Hgher Order Coroutines

Our previous example would not be consider good practice because the coroutines are not reusable components. Programming with coroutines is all about modularity. Lets see a better way:

// writer fibre
proc writer (out: %>int) ()
{
  for i in 1..10 do
    println$ "Sending " + i.str;
    write (out,i);
  done
}

// reader fibre
proc reader (inp: %<int) ()
{
  while true do
    var x = read inp;
    println$ "Read " + x.str;
  done
}

proc start_network () {
  // schannels for communication
  var inp, out = mk_ioschannel_pair[int]();
  var co_writer = writer inp;
  var co_reader = reader  out;
  spawn_fibre co_writer;
  spawn_fibre co_reader;
}

start_network;

This program does the same thing as our first example, however we have modularised the reader and writer by making them named procedures, and, explicitly passing in the channels they should communicate with.

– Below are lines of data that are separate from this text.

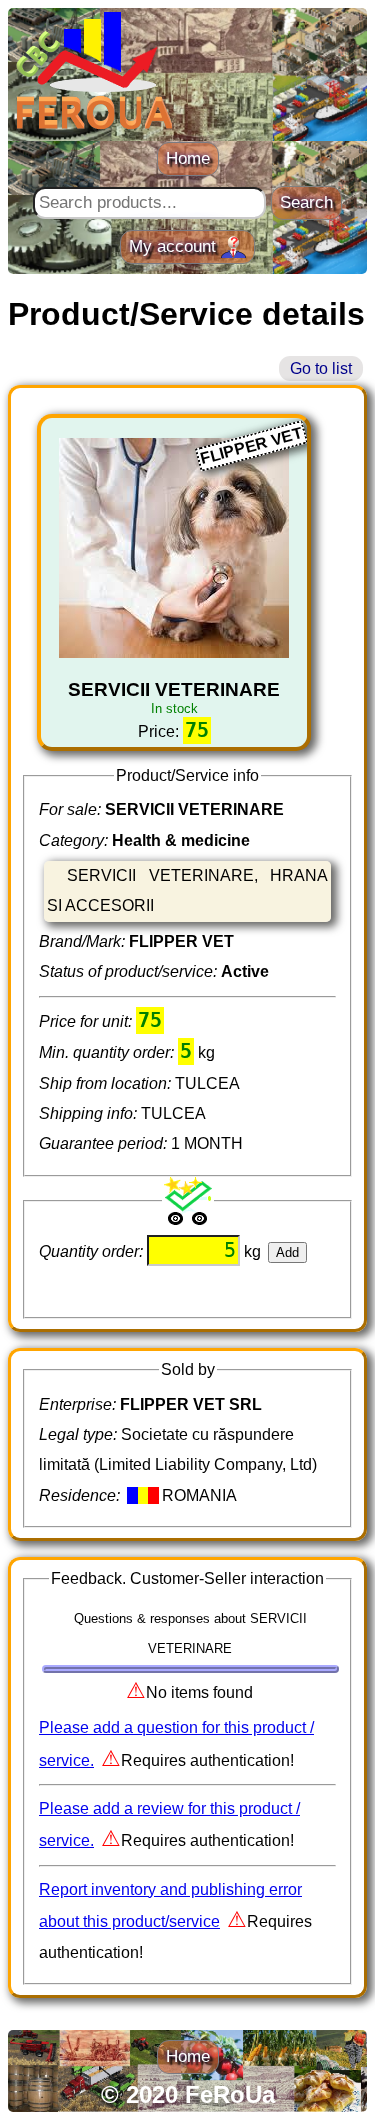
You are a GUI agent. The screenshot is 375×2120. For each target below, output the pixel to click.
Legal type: (80, 1434)
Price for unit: (87, 1021)
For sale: (72, 809)
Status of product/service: (130, 971)
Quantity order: (93, 1251)
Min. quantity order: (108, 1052)
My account (175, 246)
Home (188, 158)
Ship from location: (107, 1083)
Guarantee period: (105, 1143)
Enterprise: (79, 1404)
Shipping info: (90, 1113)
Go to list (321, 368)
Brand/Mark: (84, 941)
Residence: (81, 1495)
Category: (75, 840)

The type %>int is a shorthand for oschannel[int], an output channel for ints, and %<int is a shorthande for ischannel[int], an input channel for ints. Since spawn_fibre requires a procedure that takes the argument () we have to add that as well.

Another refactoring here is that we have modularised the network constructing code into a procedure as well. It creates the channels needed, binds the reader and writer procedures to the channels they need, then spawns the bound procedures to create our fibres.

Then it returns. This is important! When it returns, it forgets the names temporarily given to the channels. This means the mainline, following the call to start_network, cannot reach the channels. Although the channels are named in the constructor, they’re forgotten afterwards, except by the coroutines that use them. We also forget the names temporarily given to the bound coroutines.

Forgetting what you do not need to know is an absolute imperative when using coroutines because reachability is what is used to drive termination. I hope you noticed, that even though the reader has an infinite loop, the program still terminates!